▶ [Task item]: Return every record below exactly as given.

[Data shown]

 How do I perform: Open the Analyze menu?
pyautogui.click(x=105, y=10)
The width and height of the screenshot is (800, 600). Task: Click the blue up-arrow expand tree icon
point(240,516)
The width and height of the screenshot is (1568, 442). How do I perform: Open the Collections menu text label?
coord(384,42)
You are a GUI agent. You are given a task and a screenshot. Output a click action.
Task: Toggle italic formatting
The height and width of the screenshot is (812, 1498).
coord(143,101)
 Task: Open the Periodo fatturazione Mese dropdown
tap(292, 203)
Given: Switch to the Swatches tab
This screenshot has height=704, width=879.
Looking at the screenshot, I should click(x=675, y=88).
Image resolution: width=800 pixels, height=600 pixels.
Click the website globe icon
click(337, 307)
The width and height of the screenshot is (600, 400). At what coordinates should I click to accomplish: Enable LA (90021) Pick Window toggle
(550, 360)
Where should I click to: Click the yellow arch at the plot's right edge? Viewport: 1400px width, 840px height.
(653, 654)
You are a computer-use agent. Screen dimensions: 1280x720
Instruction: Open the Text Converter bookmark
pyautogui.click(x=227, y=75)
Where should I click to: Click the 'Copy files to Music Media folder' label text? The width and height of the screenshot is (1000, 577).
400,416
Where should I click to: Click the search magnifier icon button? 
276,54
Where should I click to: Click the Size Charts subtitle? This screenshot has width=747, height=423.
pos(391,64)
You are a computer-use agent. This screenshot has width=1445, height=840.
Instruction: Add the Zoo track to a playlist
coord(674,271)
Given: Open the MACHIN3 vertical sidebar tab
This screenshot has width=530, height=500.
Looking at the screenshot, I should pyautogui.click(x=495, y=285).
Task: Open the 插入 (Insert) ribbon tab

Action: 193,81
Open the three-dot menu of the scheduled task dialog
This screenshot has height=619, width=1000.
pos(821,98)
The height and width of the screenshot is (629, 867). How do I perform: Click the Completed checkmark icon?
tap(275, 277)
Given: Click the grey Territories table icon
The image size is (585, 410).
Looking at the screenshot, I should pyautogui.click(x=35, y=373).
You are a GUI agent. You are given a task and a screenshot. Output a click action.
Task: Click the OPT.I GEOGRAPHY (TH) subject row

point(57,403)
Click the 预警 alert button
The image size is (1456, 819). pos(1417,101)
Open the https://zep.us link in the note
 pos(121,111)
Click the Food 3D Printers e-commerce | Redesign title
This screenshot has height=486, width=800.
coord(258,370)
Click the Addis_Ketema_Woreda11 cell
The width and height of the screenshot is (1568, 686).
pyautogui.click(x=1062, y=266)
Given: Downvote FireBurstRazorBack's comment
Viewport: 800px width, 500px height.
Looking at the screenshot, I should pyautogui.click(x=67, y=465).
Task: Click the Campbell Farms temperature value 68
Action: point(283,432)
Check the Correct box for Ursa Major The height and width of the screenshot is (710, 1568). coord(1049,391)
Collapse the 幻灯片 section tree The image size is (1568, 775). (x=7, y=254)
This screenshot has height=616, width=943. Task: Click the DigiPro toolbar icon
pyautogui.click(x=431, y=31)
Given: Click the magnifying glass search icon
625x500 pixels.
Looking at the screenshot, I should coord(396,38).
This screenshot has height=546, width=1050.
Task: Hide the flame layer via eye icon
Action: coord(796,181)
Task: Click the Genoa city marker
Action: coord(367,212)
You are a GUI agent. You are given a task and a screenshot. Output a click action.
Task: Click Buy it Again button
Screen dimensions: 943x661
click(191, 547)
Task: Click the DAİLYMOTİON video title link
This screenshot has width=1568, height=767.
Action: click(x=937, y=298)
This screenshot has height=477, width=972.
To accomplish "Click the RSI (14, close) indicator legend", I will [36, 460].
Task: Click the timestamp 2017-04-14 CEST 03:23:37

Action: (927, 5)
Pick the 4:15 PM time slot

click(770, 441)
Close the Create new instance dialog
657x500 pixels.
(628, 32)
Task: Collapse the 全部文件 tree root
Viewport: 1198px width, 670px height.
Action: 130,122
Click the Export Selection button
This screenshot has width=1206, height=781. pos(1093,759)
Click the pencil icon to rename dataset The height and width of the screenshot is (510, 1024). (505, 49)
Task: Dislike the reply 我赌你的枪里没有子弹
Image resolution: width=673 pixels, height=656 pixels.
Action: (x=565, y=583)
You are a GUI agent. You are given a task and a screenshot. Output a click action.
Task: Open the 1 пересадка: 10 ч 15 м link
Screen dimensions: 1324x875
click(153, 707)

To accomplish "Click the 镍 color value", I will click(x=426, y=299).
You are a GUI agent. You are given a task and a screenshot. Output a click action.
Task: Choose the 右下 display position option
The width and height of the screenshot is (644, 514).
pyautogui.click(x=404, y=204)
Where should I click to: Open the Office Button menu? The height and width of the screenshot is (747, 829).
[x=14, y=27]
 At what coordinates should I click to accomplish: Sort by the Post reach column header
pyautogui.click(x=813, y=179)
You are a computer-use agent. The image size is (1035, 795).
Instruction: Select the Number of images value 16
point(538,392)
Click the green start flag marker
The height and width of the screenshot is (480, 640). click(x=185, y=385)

[/Data shown]

▶ [Reply to the task]:
 How do I perform: Open the Analyze menu?
pyautogui.click(x=105, y=10)
The width and height of the screenshot is (800, 600). Task: Click the blue up-arrow expand tree icon
point(240,516)
The width and height of the screenshot is (1568, 442). How do I perform: Open the Collections menu text label?
coord(384,42)
You are a GUI agent. You are given a task and a screenshot. Output a click action.
Task: Toggle italic formatting
The height and width of the screenshot is (812, 1498).
coord(143,101)
 Task: Open the Periodo fatturazione Mese dropdown
tap(292, 203)
Given: Switch to the Swatches tab
This screenshot has height=704, width=879.
Looking at the screenshot, I should click(x=675, y=88).
Image resolution: width=800 pixels, height=600 pixels.
Click the website globe icon
click(337, 307)
The width and height of the screenshot is (600, 400). At what coordinates should I click to accomplish: Enable LA (90021) Pick Window toggle
(550, 360)
Where should I click to: Click the yellow arch at the plot's right edge? Viewport: 1400px width, 840px height.
(653, 654)
You are a computer-use agent. Screen dimensions: 1280x720
Instruction: Open the Text Converter bookmark
pyautogui.click(x=227, y=75)
Where should I click to: Click the 'Copy files to Music Media folder' label text? The width and height of the screenshot is (1000, 577).
400,416
Where should I click to: Click the search magnifier icon button? 
276,54
Where should I click to: Click the Size Charts subtitle? This screenshot has width=747, height=423.
pos(391,64)
You are a computer-use agent. This screenshot has width=1445, height=840.
Instruction: Add the Zoo track to a playlist
coord(674,271)
Given: Open the MACHIN3 vertical sidebar tab
This screenshot has width=530, height=500.
Looking at the screenshot, I should pyautogui.click(x=495, y=285).
Task: Open the 插入 (Insert) ribbon tab

Action: 193,81
Open the three-dot menu of the scheduled task dialog
This screenshot has height=619, width=1000.
pos(821,98)
The height and width of the screenshot is (629, 867). How do I perform: Click the Completed checkmark icon?
tap(275, 277)
Given: Click the grey Territories table icon
The image size is (585, 410).
Looking at the screenshot, I should pyautogui.click(x=35, y=373).
You are a GUI agent. You are given a task and a screenshot. Output a click action.
Task: Click the OPT.I GEOGRAPHY (TH) subject row

point(57,403)
Click the 预警 alert button
The image size is (1456, 819). pos(1417,101)
Open the https://zep.us link in the note
 pos(121,111)
Click the Food 3D Printers e-commerce | Redesign title
This screenshot has height=486, width=800.
coord(258,370)
Click the Addis_Ketema_Woreda11 cell
The width and height of the screenshot is (1568, 686).
pyautogui.click(x=1062, y=266)
Given: Downvote FireBurstRazorBack's comment
Viewport: 800px width, 500px height.
Looking at the screenshot, I should pyautogui.click(x=67, y=465).
Task: Click the Campbell Farms temperature value 68
Action: point(283,432)
Check the Correct box for Ursa Major The height and width of the screenshot is (710, 1568). coord(1049,391)
Collapse the 幻灯片 section tree The image size is (1568, 775). (x=7, y=254)
This screenshot has height=616, width=943. Task: Click the DigiPro toolbar icon
pyautogui.click(x=431, y=31)
Given: Click the magnifying glass search icon
625x500 pixels.
Looking at the screenshot, I should coord(396,38).
This screenshot has height=546, width=1050.
Task: Hide the flame layer via eye icon
Action: coord(796,181)
Task: Click the Genoa city marker
Action: coord(367,212)
You are a GUI agent. You are given a task and a screenshot. Output a click action.
Task: Click Buy it Again button
Screen dimensions: 943x661
click(191, 547)
Task: Click the DAİLYMOTİON video title link
This screenshot has width=1568, height=767.
Action: click(x=937, y=298)
This screenshot has height=477, width=972.
To accomplish "Click the RSI (14, close) indicator legend", I will [36, 460].
Task: Click the timestamp 2017-04-14 CEST 03:23:37

Action: (927, 5)
Pick the 4:15 PM time slot

click(770, 441)
Close the Create new instance dialog
657x500 pixels.
(628, 32)
Task: Collapse the 全部文件 tree root
Viewport: 1198px width, 670px height.
Action: 130,122
Click the Export Selection button
This screenshot has width=1206, height=781. pos(1093,759)
Click the pencil icon to rename dataset The height and width of the screenshot is (510, 1024). (505, 49)
Task: Dislike the reply 我赌你的枪里没有子弹
Image resolution: width=673 pixels, height=656 pixels.
Action: (x=565, y=583)
You are a GUI agent. You are given a task and a screenshot. Output a click action.
Task: Open the 1 пересадка: 10 ч 15 м link
Screen dimensions: 1324x875
click(153, 707)

To accomplish "Click the 镍 color value", I will click(x=426, y=299).
You are a GUI agent. You are given a task and a screenshot. Output a click action.
Task: Choose the 右下 display position option
The width and height of the screenshot is (644, 514).
pyautogui.click(x=404, y=204)
Where should I click to: Open the Office Button menu? The height and width of the screenshot is (747, 829).
[x=14, y=27]
 At what coordinates should I click to accomplish: Sort by the Post reach column header
pyautogui.click(x=813, y=179)
You are a computer-use agent. The image size is (1035, 795).
Instruction: Select the Number of images value 16
point(538,392)
Click the green start flag marker
The height and width of the screenshot is (480, 640). click(x=185, y=385)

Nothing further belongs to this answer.